- Task description -
Please retype all the data below exactly, line for line.

- Given data -
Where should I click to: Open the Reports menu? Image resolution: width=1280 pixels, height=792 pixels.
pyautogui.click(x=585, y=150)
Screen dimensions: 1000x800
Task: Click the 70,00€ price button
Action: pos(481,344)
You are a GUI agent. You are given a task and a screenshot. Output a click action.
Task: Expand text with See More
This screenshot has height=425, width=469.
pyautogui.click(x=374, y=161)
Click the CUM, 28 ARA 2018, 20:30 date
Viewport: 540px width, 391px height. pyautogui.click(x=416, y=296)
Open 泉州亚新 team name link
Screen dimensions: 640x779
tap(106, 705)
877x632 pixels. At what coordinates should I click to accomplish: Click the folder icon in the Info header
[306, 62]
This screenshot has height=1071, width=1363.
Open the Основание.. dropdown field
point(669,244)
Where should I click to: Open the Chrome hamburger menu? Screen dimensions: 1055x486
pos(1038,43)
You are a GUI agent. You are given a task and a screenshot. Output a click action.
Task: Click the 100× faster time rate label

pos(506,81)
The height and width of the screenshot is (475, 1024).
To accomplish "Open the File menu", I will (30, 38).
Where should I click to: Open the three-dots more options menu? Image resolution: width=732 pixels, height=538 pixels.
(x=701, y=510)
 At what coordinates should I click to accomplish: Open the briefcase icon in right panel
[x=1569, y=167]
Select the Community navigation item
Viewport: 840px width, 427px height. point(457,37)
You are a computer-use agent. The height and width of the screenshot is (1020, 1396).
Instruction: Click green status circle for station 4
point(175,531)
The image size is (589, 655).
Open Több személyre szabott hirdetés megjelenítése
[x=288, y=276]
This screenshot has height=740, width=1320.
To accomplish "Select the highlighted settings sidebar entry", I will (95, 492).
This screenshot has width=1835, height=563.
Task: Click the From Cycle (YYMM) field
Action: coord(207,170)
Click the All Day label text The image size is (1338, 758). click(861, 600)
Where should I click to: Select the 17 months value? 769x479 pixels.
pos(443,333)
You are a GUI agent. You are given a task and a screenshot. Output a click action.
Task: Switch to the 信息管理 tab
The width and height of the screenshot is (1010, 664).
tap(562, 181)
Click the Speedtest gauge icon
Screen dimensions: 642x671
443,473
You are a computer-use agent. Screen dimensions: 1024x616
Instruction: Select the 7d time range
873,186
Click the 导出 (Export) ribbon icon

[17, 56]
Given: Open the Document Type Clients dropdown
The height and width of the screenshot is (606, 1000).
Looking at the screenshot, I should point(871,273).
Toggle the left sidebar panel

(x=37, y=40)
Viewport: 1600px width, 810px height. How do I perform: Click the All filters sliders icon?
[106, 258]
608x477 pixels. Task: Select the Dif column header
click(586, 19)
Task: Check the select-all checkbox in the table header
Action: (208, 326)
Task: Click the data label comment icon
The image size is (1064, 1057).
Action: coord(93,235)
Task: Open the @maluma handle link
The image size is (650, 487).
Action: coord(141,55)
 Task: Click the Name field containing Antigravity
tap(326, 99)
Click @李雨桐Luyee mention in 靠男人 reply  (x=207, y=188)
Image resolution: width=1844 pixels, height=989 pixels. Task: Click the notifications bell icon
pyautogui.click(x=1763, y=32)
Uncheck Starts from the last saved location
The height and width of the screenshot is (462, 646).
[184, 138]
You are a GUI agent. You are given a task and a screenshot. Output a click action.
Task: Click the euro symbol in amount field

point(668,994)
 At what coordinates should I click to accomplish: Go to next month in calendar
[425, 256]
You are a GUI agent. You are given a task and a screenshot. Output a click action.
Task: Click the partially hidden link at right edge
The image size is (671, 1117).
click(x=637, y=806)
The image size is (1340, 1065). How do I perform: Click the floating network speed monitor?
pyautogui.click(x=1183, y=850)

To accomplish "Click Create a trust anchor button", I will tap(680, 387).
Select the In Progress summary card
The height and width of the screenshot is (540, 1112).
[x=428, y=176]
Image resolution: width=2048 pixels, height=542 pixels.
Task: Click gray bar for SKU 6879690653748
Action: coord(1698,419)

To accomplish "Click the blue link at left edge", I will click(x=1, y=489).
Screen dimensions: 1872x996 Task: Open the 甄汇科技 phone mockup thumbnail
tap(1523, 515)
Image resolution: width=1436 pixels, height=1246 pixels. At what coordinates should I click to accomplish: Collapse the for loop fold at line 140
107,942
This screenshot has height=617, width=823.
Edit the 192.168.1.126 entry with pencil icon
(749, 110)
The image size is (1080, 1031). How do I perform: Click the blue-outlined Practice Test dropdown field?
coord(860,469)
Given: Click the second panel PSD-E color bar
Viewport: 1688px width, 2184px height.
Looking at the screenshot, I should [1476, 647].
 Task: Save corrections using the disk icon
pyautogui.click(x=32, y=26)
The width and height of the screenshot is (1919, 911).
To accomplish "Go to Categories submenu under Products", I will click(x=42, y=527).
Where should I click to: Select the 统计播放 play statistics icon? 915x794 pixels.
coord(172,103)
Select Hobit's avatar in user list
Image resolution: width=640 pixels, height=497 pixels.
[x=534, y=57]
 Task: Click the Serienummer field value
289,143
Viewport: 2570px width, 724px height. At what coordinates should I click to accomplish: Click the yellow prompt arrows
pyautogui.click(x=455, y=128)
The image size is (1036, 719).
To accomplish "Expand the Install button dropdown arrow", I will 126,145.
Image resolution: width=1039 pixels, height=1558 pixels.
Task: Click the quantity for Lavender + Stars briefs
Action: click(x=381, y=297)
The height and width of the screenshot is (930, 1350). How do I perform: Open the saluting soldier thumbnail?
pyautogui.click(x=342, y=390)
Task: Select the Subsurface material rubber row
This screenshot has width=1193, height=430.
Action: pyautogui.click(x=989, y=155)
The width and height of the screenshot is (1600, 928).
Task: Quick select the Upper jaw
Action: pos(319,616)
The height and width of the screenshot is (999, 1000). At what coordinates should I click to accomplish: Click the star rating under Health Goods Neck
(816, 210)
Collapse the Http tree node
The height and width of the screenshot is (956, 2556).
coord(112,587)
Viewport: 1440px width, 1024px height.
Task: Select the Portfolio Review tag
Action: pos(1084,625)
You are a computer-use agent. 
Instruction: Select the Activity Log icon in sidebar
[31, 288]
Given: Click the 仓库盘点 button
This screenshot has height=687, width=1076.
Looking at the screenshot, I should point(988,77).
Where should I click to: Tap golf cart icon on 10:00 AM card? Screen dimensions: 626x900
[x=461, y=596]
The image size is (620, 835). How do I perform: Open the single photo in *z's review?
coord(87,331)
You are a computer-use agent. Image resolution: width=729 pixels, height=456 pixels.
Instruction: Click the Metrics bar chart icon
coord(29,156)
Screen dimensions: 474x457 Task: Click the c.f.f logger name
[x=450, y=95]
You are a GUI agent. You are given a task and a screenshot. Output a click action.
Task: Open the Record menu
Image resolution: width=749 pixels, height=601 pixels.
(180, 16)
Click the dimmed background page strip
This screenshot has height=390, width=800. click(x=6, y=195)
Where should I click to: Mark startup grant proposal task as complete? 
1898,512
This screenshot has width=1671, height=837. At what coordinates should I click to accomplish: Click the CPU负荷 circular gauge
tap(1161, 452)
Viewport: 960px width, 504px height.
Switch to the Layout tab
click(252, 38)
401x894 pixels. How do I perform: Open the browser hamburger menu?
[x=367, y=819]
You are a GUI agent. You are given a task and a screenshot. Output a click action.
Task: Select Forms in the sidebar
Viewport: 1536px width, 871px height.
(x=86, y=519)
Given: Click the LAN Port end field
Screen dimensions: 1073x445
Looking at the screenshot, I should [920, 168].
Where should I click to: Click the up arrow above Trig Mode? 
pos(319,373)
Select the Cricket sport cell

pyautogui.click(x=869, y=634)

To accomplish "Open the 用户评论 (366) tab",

- Result -
Where should I click to: Open the Reports menu? Image resolution: width=1280 pixels, height=792 pixels.
pyautogui.click(x=585, y=150)
Screen dimensions: 1000x800
Task: Click the 70,00€ price button
Action: pos(481,344)
You are a GUI agent. You are given a task and a screenshot. Output a click action.
Task: Expand text with See More
This screenshot has height=425, width=469.
pyautogui.click(x=374, y=161)
Click the CUM, 28 ARA 2018, 20:30 date
Viewport: 540px width, 391px height. pyautogui.click(x=416, y=296)
Open 泉州亚新 team name link
Screen dimensions: 640x779
tap(106, 705)
877x632 pixels. At what coordinates should I click to accomplish: Click the folder icon in the Info header
[306, 62]
This screenshot has height=1071, width=1363.
Open the Основание.. dropdown field
point(669,244)
Where should I click to: Open the Chrome hamburger menu? Screen dimensions: 1055x486
pos(1038,43)
You are a GUI agent. You are given a task and a screenshot. Output a click action.
Task: Click the 100× faster time rate label

pos(506,81)
The height and width of the screenshot is (475, 1024).
To accomplish "Open the File menu", I will (30, 38).
Where should I click to: Open the three-dots more options menu? Image resolution: width=732 pixels, height=538 pixels.
(x=701, y=510)
 At what coordinates should I click to accomplish: Open the briefcase icon in right panel
[x=1569, y=167]
Select the Community navigation item
Viewport: 840px width, 427px height. point(457,37)
You are a computer-use agent. The height and width of the screenshot is (1020, 1396).
Instruction: Click green status circle for station 4
point(175,531)
The image size is (589, 655).
Open Több személyre szabott hirdetés megjelenítése
[x=288, y=276]
This screenshot has height=740, width=1320.
To accomplish "Select the highlighted settings sidebar entry", I will (95, 492).
This screenshot has width=1835, height=563.
Task: Click the From Cycle (YYMM) field
Action: coord(207,170)
Click the All Day label text The image size is (1338, 758). click(861, 600)
Where should I click to: Select the 17 months value? 769x479 pixels.
pos(443,333)
You are a GUI agent. You are given a task and a screenshot. Output a click action.
Task: Switch to the 信息管理 tab
The width and height of the screenshot is (1010, 664).
tap(562, 181)
Click the Speedtest gauge icon
Screen dimensions: 642x671
443,473
You are a computer-use agent. Screen dimensions: 1024x616
Instruction: Select the 7d time range
873,186
Click the 导出 (Export) ribbon icon

[17, 56]
Given: Open the Document Type Clients dropdown
The height and width of the screenshot is (606, 1000).
Looking at the screenshot, I should point(871,273).
Toggle the left sidebar panel

(x=37, y=40)
Viewport: 1600px width, 810px height. How do I perform: Click the All filters sliders icon?
[106, 258]
608x477 pixels. Task: Select the Dif column header
click(586, 19)
Task: Check the select-all checkbox in the table header
Action: (208, 326)
Task: Click the data label comment icon
The image size is (1064, 1057).
Action: coord(93,235)
Task: Open the @maluma handle link
The image size is (650, 487).
Action: coord(141,55)
 Task: Click the Name field containing Antigravity
tap(326, 99)
Click @李雨桐Luyee mention in 靠男人 reply  (x=207, y=188)
Image resolution: width=1844 pixels, height=989 pixels. Task: Click the notifications bell icon
pyautogui.click(x=1763, y=32)
Uncheck Starts from the last saved location
The height and width of the screenshot is (462, 646).
[184, 138]
You are a GUI agent. You are given a task and a screenshot. Output a click action.
Task: Click the euro symbol in amount field

point(668,994)
 At what coordinates should I click to accomplish: Go to next month in calendar
[425, 256]
You are a GUI agent. You are given a task and a screenshot. Output a click action.
Task: Click the partially hidden link at right edge
The image size is (671, 1117).
click(x=637, y=806)
The image size is (1340, 1065). How do I perform: Click the floating network speed monitor?
pyautogui.click(x=1183, y=850)

To accomplish "Click Create a trust anchor button", I will tap(680, 387).
Select the In Progress summary card
The height and width of the screenshot is (540, 1112).
[x=428, y=176]
Image resolution: width=2048 pixels, height=542 pixels.
Task: Click gray bar for SKU 6879690653748
Action: coord(1698,419)

To accomplish "Click the blue link at left edge", I will click(x=1, y=489).
Screen dimensions: 1872x996 Task: Open the 甄汇科技 phone mockup thumbnail
tap(1523, 515)
Image resolution: width=1436 pixels, height=1246 pixels. At what coordinates should I click to accomplish: Collapse the for loop fold at line 140
107,942
This screenshot has height=617, width=823.
Edit the 192.168.1.126 entry with pencil icon
(749, 110)
The image size is (1080, 1031). How do I perform: Click the blue-outlined Practice Test dropdown field?
coord(860,469)
Given: Click the second panel PSD-E color bar
Viewport: 1688px width, 2184px height.
Looking at the screenshot, I should [1476, 647].
 Task: Save corrections using the disk icon
pyautogui.click(x=32, y=26)
The width and height of the screenshot is (1919, 911).
To accomplish "Go to Categories submenu under Products", I will click(x=42, y=527).
Where should I click to: Select the 统计播放 play statistics icon? 915x794 pixels.
coord(172,103)
Select Hobit's avatar in user list
Image resolution: width=640 pixels, height=497 pixels.
[x=534, y=57]
 Task: Click the Serienummer field value
289,143
Viewport: 2570px width, 724px height. At what coordinates should I click to accomplish: Click the yellow prompt arrows
pyautogui.click(x=455, y=128)
The image size is (1036, 719).
To accomplish "Expand the Install button dropdown arrow", I will 126,145.
Image resolution: width=1039 pixels, height=1558 pixels.
Task: Click the quantity for Lavender + Stars briefs
Action: click(x=381, y=297)
The height and width of the screenshot is (930, 1350). How do I perform: Open the saluting soldier thumbnail?
pyautogui.click(x=342, y=390)
Task: Select the Subsurface material rubber row
This screenshot has width=1193, height=430.
Action: pyautogui.click(x=989, y=155)
The width and height of the screenshot is (1600, 928).
Task: Quick select the Upper jaw
Action: pos(319,616)
The height and width of the screenshot is (999, 1000). At what coordinates should I click to accomplish: Click the star rating under Health Goods Neck
(816, 210)
Collapse the Http tree node
The height and width of the screenshot is (956, 2556).
coord(112,587)
Viewport: 1440px width, 1024px height.
Task: Select the Portfolio Review tag
Action: pos(1084,625)
You are a computer-use agent. 
Instruction: Select the Activity Log icon in sidebar
[31, 288]
Given: Click the 仓库盘点 button
This screenshot has height=687, width=1076.
Looking at the screenshot, I should point(988,77).
Where should I click to: Tap golf cart icon on 10:00 AM card? Screen dimensions: 626x900
[x=461, y=596]
The image size is (620, 835). How do I perform: Open the single photo in *z's review?
coord(87,331)
You are a computer-use agent. Image resolution: width=729 pixels, height=456 pixels.
Instruction: Click the Metrics bar chart icon
coord(29,156)
Screen dimensions: 474x457 Task: Click the c.f.f logger name
[x=450, y=95]
You are a GUI agent. You are given a task and a screenshot. Output a click action.
Task: Open the Record menu
Image resolution: width=749 pixels, height=601 pixels.
(180, 16)
Click the dimmed background page strip
This screenshot has height=390, width=800. click(x=6, y=195)
Where should I click to: Mark startup grant proposal task as complete? 
1898,512
This screenshot has width=1671, height=837. At what coordinates should I click to accomplish: Click the CPU负荷 circular gauge
tap(1161, 452)
Viewport: 960px width, 504px height.
Switch to the Layout tab
click(252, 38)
401x894 pixels. How do I perform: Open the browser hamburger menu?
[x=367, y=819]
You are a GUI agent. You are given a task and a screenshot. Output a click action.
Task: Select Forms in the sidebar
Viewport: 1536px width, 871px height.
(x=86, y=519)
Given: Click the LAN Port end field
Screen dimensions: 1073x445
Looking at the screenshot, I should [920, 168].
Where should I click to: Click the up arrow above Trig Mode? 
pos(319,373)
Select the Cricket sport cell

pyautogui.click(x=869, y=634)

To accomplish "Open the 用户评论 (366) tab",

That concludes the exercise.